Take for example a kind of manganese-reducing bacteria that might have
been present nearly 3 billion years ago. To do its work, it required
free oxygen to oxidize manganese. Could there have been a “local
oxygen oasis”? Or were there “global oxygen pulses”?
Czaja says that oxygen couldn’t have been widespread at this
point because even shallow surface waters were demonstrably anoxic just
200 million years later.
How do you have an Ice Age and warming at the same time? As wacky as
the climate patterns on Earth are right now, they’ve been
stranger in human history.
A bipolar seesaw
A paper in the journal Nature this week draws attention to the Younger Dryas conundrum about 13,000 years ago, a period of abrupt climate change. The last Ice Age was ending, owing to a shift in the Earth’s orientation to the Sun,
bringing us into the modern, temperate period that sustained the rise
of civilizations. But the global warming of then was pretty a bumpy
ride. There was simultaneous warming and cooling on the planet at the
same time.
A cold blast hit northern Europe and froze it again for another
thousand years. Meanwhile, the polar South continued heating up and
glaciers retreated. The Younger Dryas, named after a white flower that
grows in the Arctic, was not a global event.

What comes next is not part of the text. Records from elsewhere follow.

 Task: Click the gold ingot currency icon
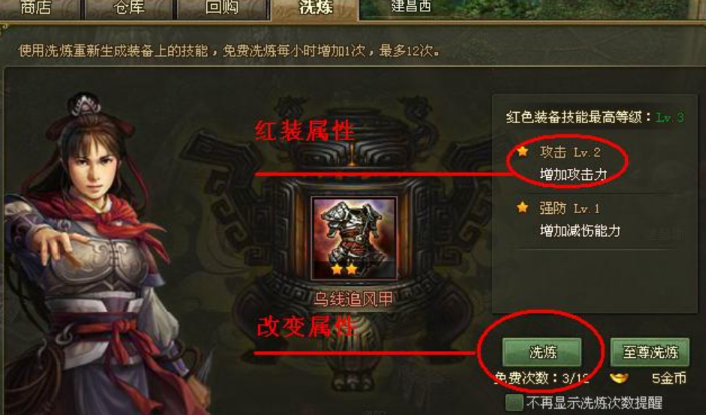click(x=619, y=378)
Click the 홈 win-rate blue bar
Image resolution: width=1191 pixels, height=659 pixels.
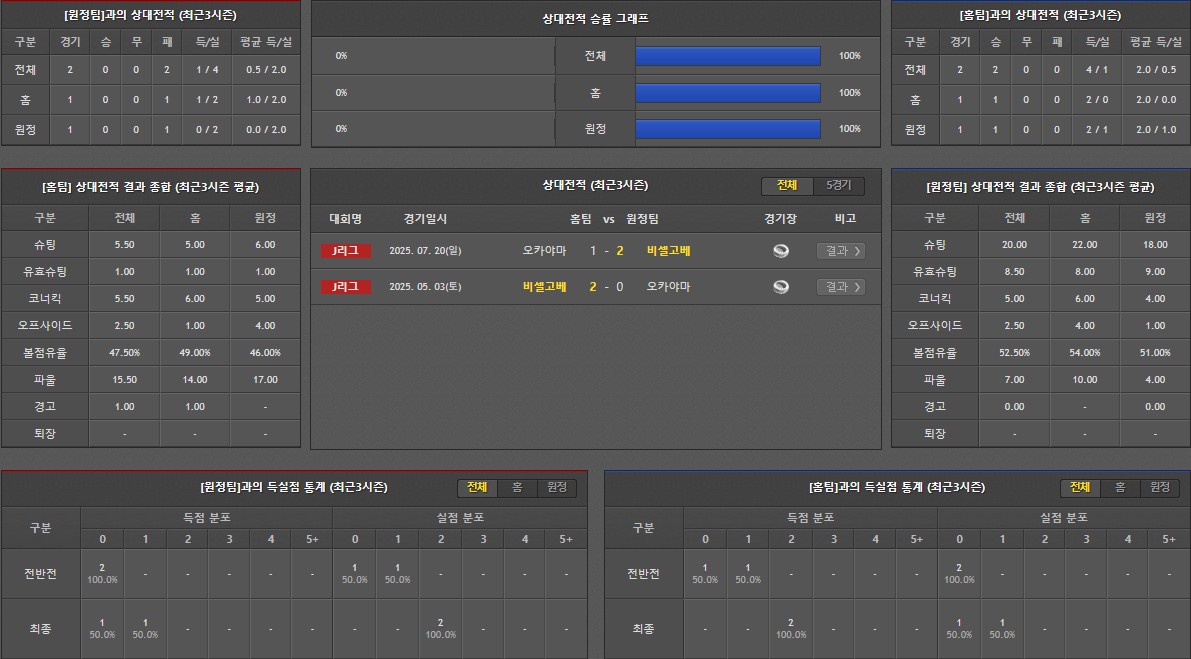tap(727, 93)
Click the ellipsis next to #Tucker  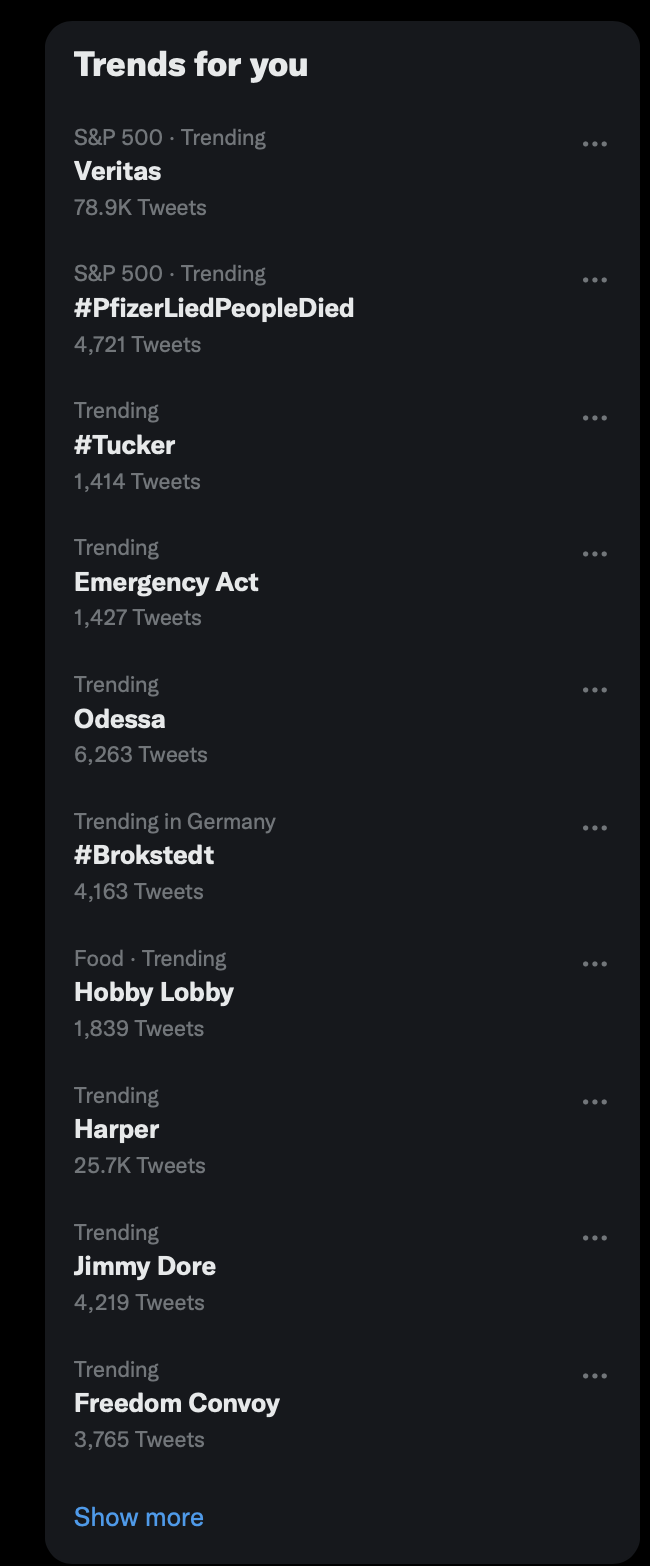595,417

The research, undertaken by Columbia University’s Lamon-Doherty
Earth Observatory, tracked the retreat of a New Zealand glacier by
examining the exposed rocks, called moraines. “Whereas North
Atlantic mean annual temperatures dropped drastically, by at least
15 °C, atmospheric temperatures in the southern mid
latitudes increased during this period,” the researchers write.
They go on to say that a classic explanation for the variance is the
“bipolar seesaw mechanism,” essentially the shut-off of the
Atlantic Gulf
Stream that brought colder temperatures to the North and heat retention
in the South. Another possible cause is a shift in the intertropical
convergence zone and westerly wind patterns southwards, “which
has been shown to increase Southern Ocean upwelling and outgassing of CO2 abruptly.”
The answer remains elusive whether rising CO2 levels
alone could have caused the South to warm, or whether it needed another
mechanism to move it forward, like the the bipolar seesaw.
Whatever happened, it’s a lesson that global warming is never the same everywhere.